Leva alguns segundos para ele se recompor, ajustando seus óculos e jogando uma mecha de cabelo para trás. Ranma, apesar de surpreso, não perde a compostura.

— E aí, Mousse! - acena amigavelmente para o mais alto – Quando foi que você voltou da China?

— Silêncio, cretino! - Mousse aponta o dedo para o menor de maneira ameaçadora - Como ousa agarrar a minha Shampoo desse jeito?!

— Aiiii Mousse, por que sempre estragar tudo?!? - Shampoo resmunga, muito enfurecida - Você seguir Shampoo até aqui??

— Ei, pro seu governo, eu não tava agarrando ninguém! - Ranma se defende, na esperança de que pelo menos Akane acreditasse nele – Essa maluca que se jogou em cima de-

— Seu insolente! - uma garra afiada sai de dentro da manga de Mousse e quase atinge o garoto de trança, mas ele desvia, saltando pelas mesas da praça enquanto as pessoas ao redor se afastam com medo – Essa é a última vez que você insulta a Shampoo desse jeito!

— Quer ela pra você?!? Pode levar!! - Ranma desvia de mais uma arma que era arremessada por de dentro da manga do amazona, dessa vez uma lança.

Mousse entra em modo atacante, lançando várias armas ocultas que saiam de suas roupas, os artistas marciais lentamente vão se afastando da praça de alimentação, tornando a pracinha do parque a sua arena.

O amazona tenta acertar Ranma com tudo o que tinha: espadas, flechas, foices, garras, panelas e até um penico.
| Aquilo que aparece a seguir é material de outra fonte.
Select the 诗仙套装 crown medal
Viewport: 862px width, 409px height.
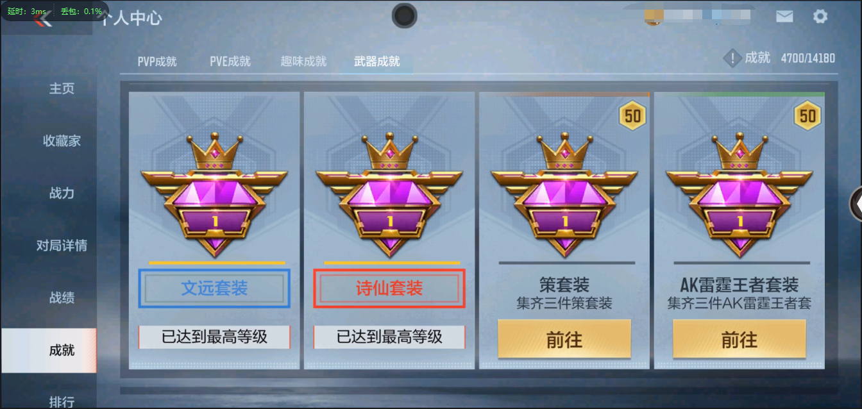(x=389, y=194)
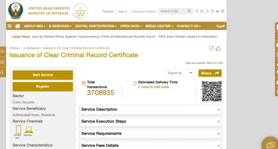Open the Export as dropdown

[181, 73]
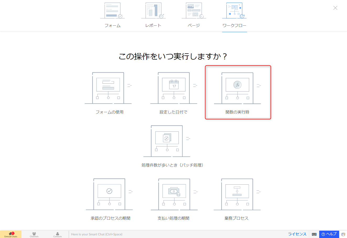This screenshot has height=238, width=347.
Task: Open the Channels tab in chat bar
Action: pos(34,234)
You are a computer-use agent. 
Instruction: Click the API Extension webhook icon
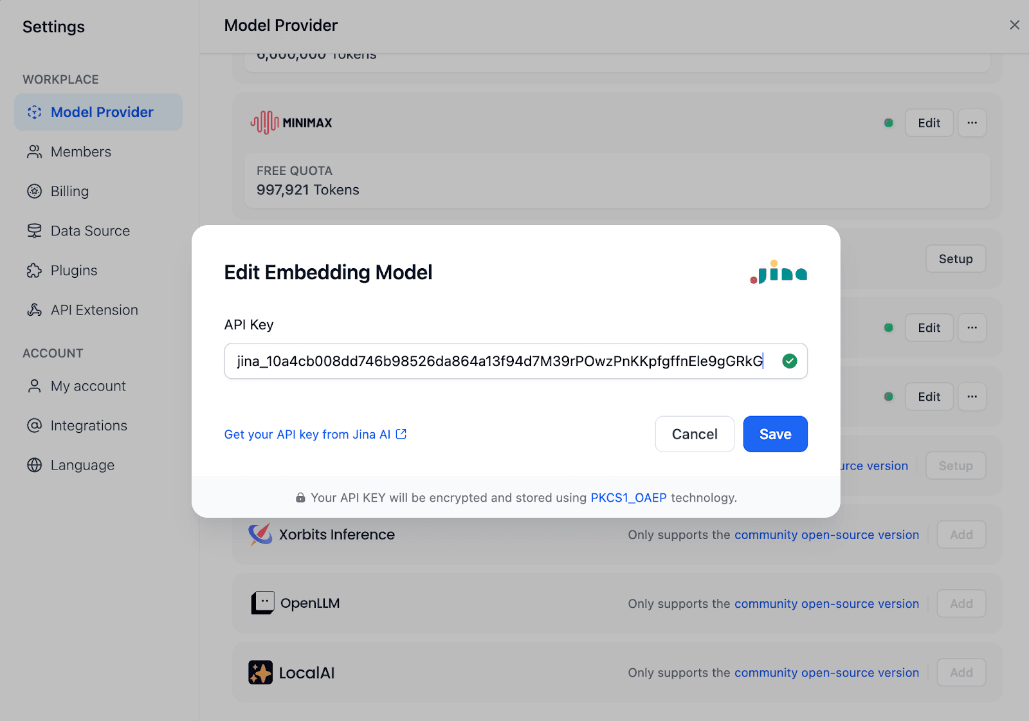(x=34, y=310)
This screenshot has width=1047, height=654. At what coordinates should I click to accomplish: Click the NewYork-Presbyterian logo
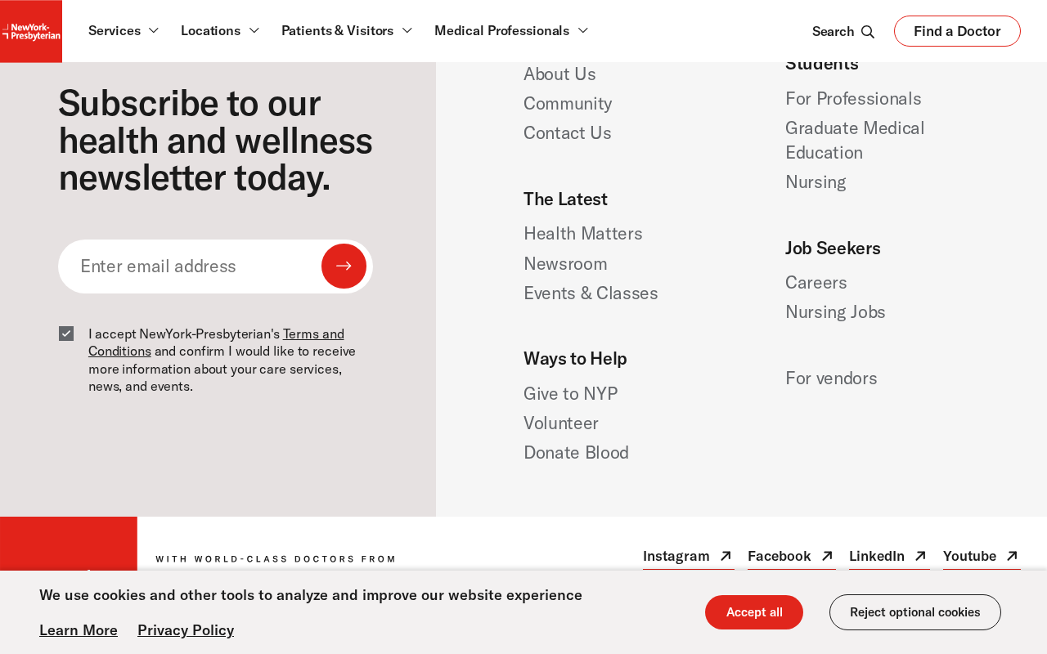(31, 31)
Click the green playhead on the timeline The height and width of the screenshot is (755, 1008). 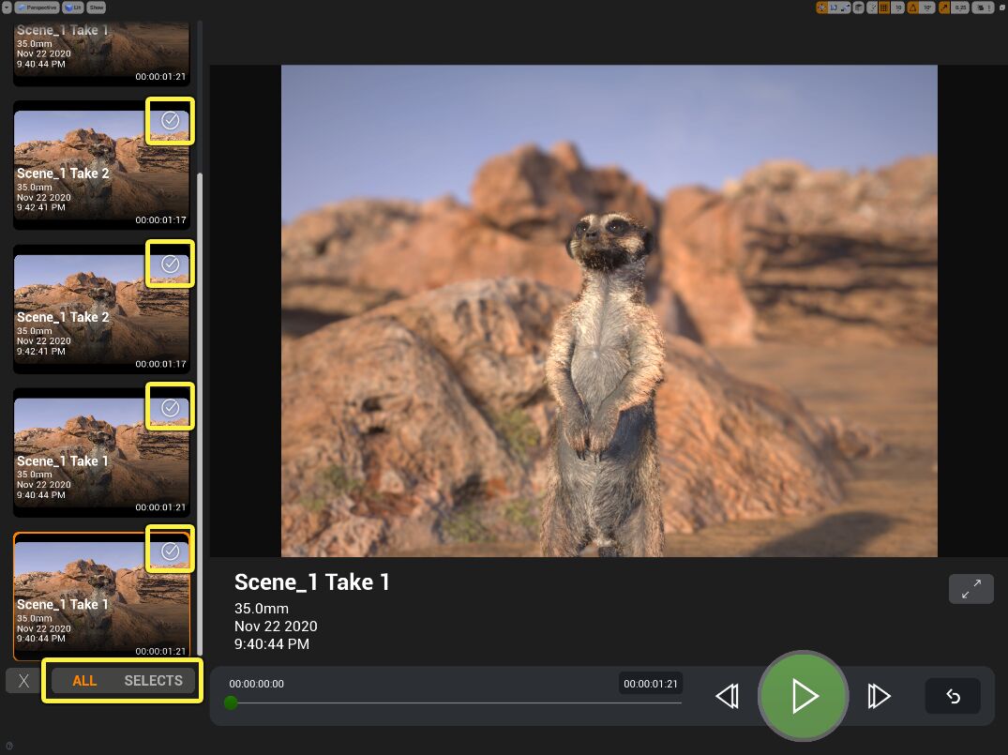[231, 702]
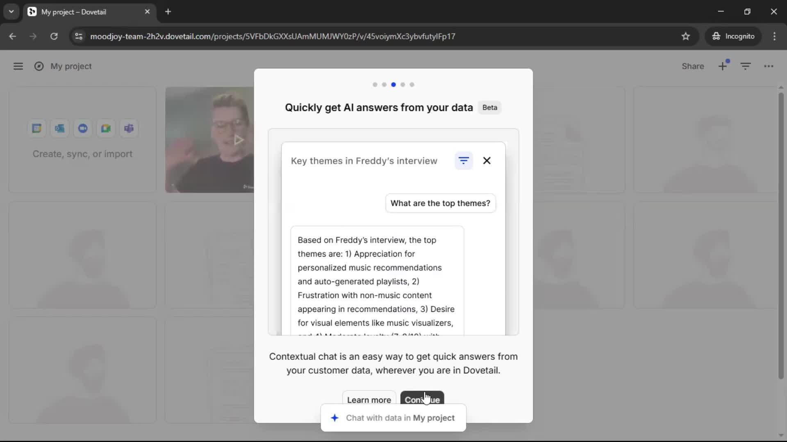Click the plus add-new icon in header
Screen dimensions: 787x442
point(723,66)
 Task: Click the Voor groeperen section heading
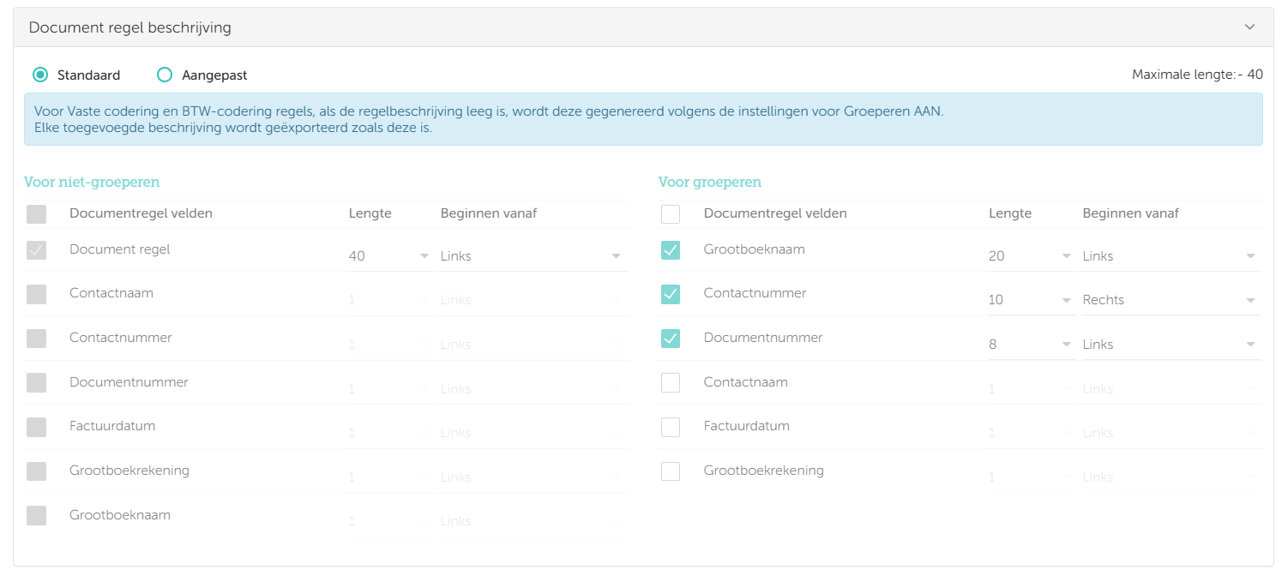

Mas nada acertava aquele maldito garoto de trança, que desviava de todos os golpes de Mousse com muita facilidade e uma tranquilidade no olhar. Ao longe, Shampoo e Akane se aproximam dos dois para ver a luta, ambas muito decepcionadas. Shampoo por ter tido seu momento de glória interrompido, e Akane pela junção dos fatores, muito confusa com tudo o que estava acontecendo, atrapalhando o seu encontro.

Sem que percebessem, acabaram se aproximando do toboágua, e percebendo isso, Ranma tem uma ideia.

— Pra quem ficou treinando na China, você não evoluiu em nada – Ranma o provoca, saltando por cima das grades que separavam a entrada do brinquedo e a fila, que logo se dispersou ao ver os dois lutadores se aproximando.

— Eu vou calar essa sua boca, Ranma! - Mousse tenta acertá-lo mais uma vez, inutilmente – Eu estou muito afrente de você agora! Pode apostar!!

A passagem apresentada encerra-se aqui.